Full Bayesian Significance Testing for Neural Networks
Zehua Liu, Zimeng Li, Jingyuan Wang, Yue He
TL;DR
This work addresses the challenge of significance testing in nonlinear, high-dimensional settings by introducing nFBST, a Full Bayesian Significance Testing framework for neural networks. It leverages Bayesian neural networks to fit the data-generating process and derives the posterior of a testing statistic $\eta(\theta)$, using KDE and Monte Carlo to compute the Bayesian evidence $Ev(H_0)$ for $H_0: \eta(\theta)=0$, without requiring a fixed form for $f_0$. The framework supports global, local, and instance-wise significance through multiple testing statistics (Grad-, LRP-, DeepLIFT-, LIME-nFBST) and a quantile-based global test (Q-GS). Across toy, simulation, and real-data experiments, nFBST consistently identifies significant features and provides interpretable instance-wise insights, outperforming classical methods. This approach offers a general, extensible paradigm for rigorous significance testing in nonlinear neural models with practical implications for scientific inference and model interpretability.
Abstract
Significance testing aims to determine whether a proposition about the population distribution is the truth or not given observations. However, traditional significance testing often needs to derive the distribution of the testing statistic, failing to deal with complex nonlinear relationships. In this paper, we propose to conduct Full Bayesian Significance Testing for neural networks, called \textit{n}FBST, to overcome the limitation in relationship characterization of traditional approaches.

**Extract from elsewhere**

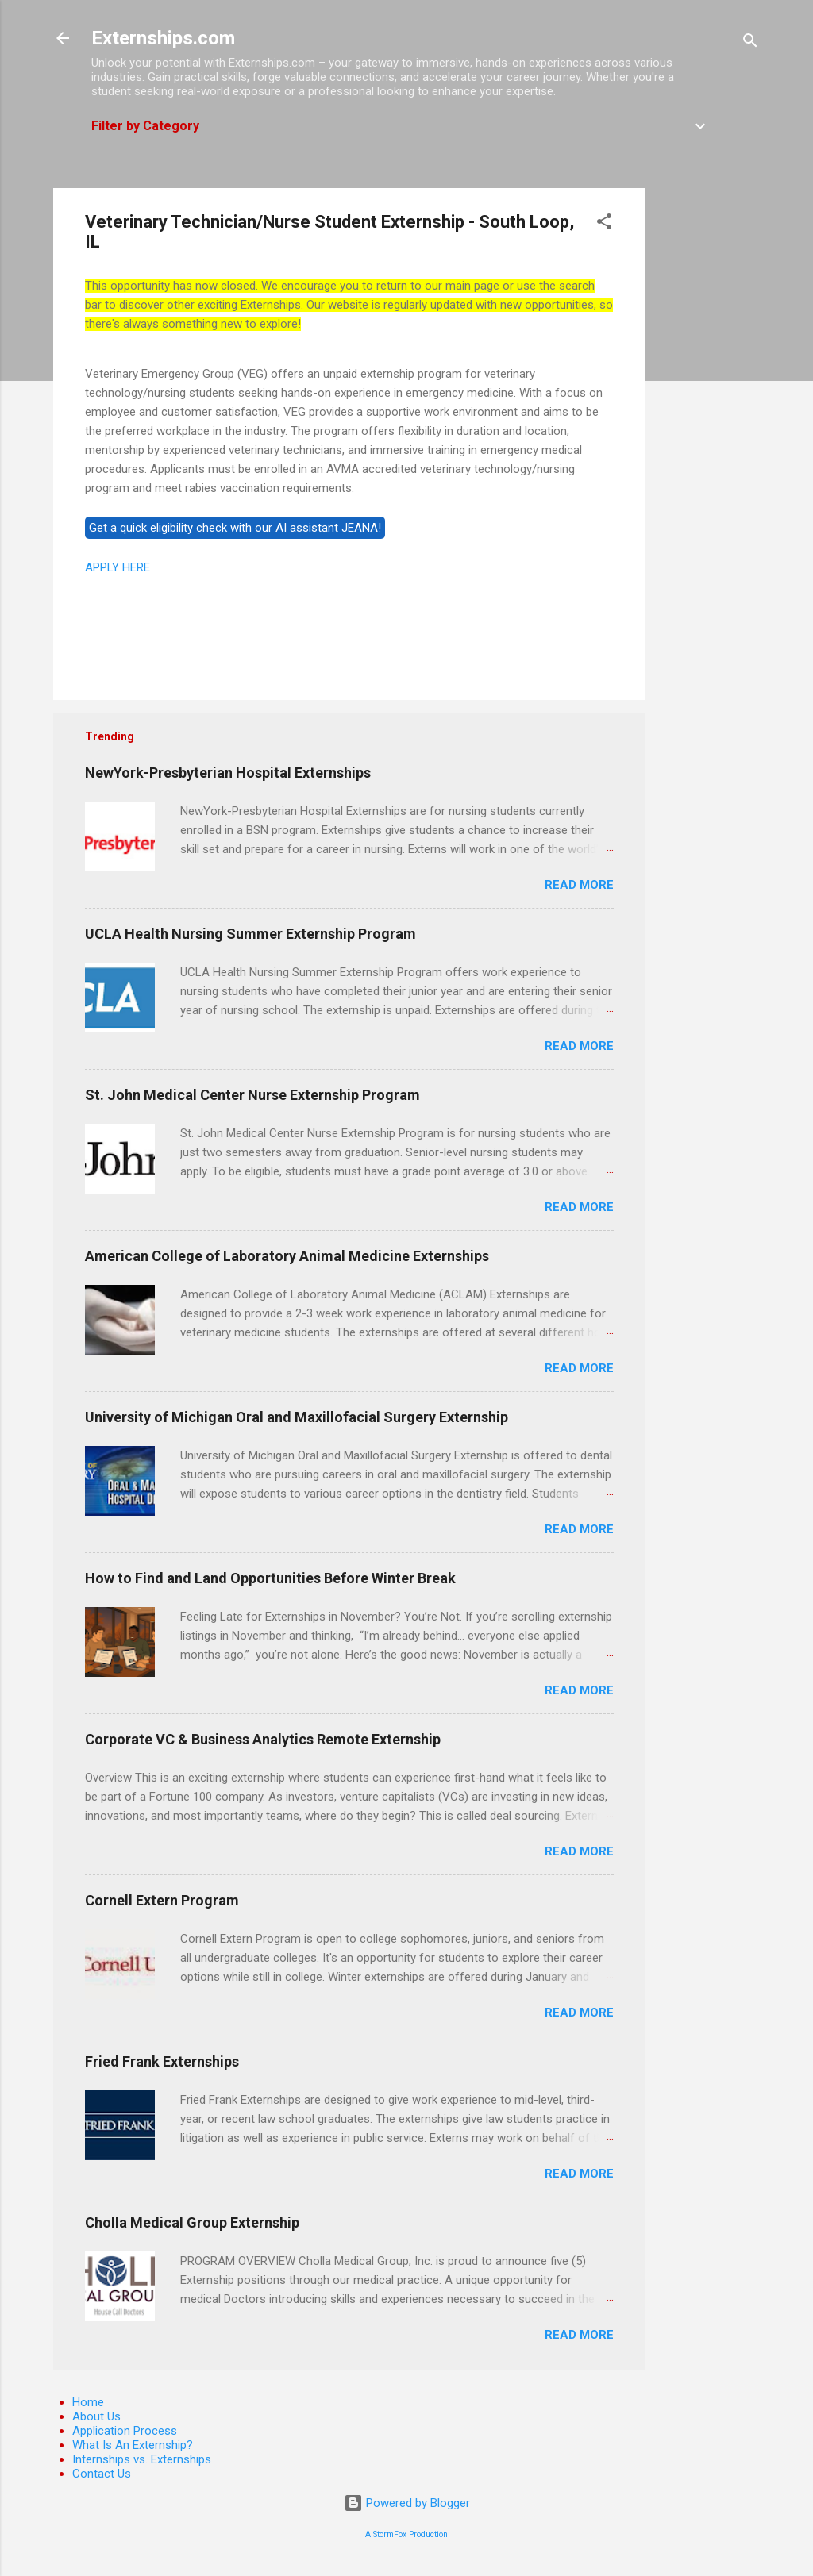 The height and width of the screenshot is (2576, 813). What do you see at coordinates (252, 1094) in the screenshot?
I see `St. John Medical Center Nurse Externship Program` at bounding box center [252, 1094].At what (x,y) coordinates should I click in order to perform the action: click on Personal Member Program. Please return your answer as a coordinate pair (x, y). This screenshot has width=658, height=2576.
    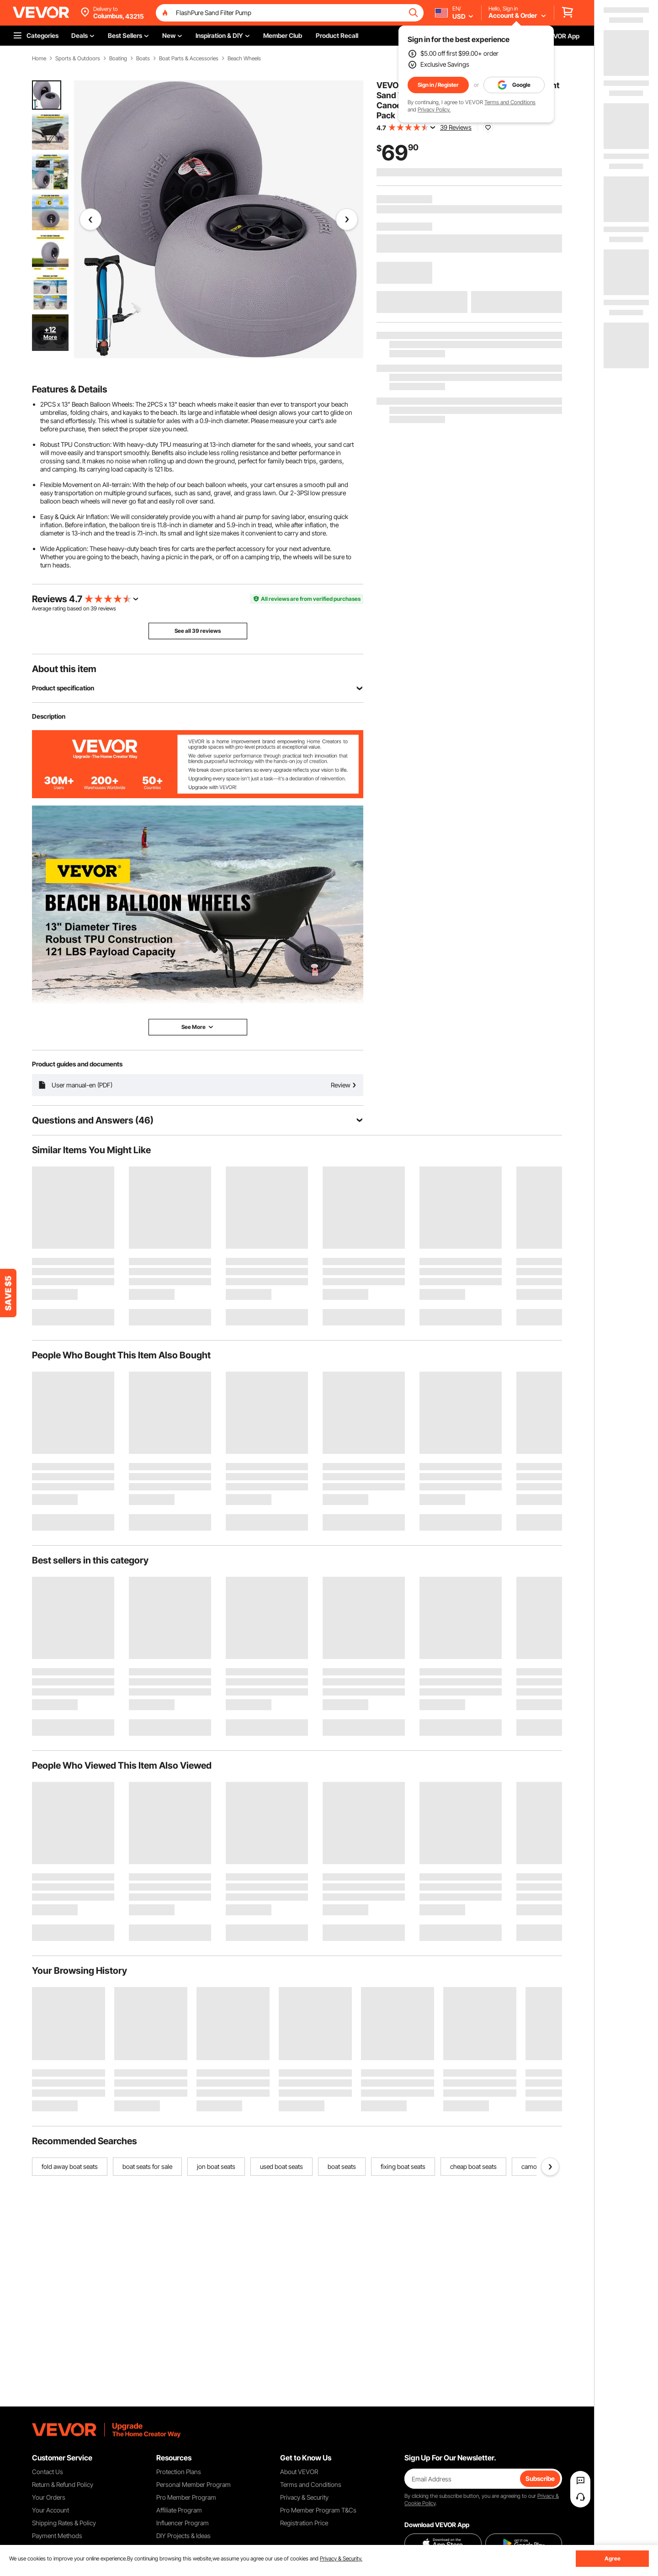
    Looking at the image, I should click on (193, 2484).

A Bayesian neural network is utilized to fit the nonlinear and multi-dimensional relationships with small errors and avoid hard theoretical derivation by computing the evidence value. Besides, \textit{n}FBST can test not only global significance but also local and instance-wise significance, which previous testing methods don't focus on. Moreover, \textit{n}FBST is a general framework that can be extended based on the measures selected, such as Grad-\textit{n}FBST, LRP-\textit{n}FBST, DeepLIFT-\textit{n}FBST, LIME-\textit{n}FBST. A range of experiments on both simulated and real data are conducted to show the advantages of our method.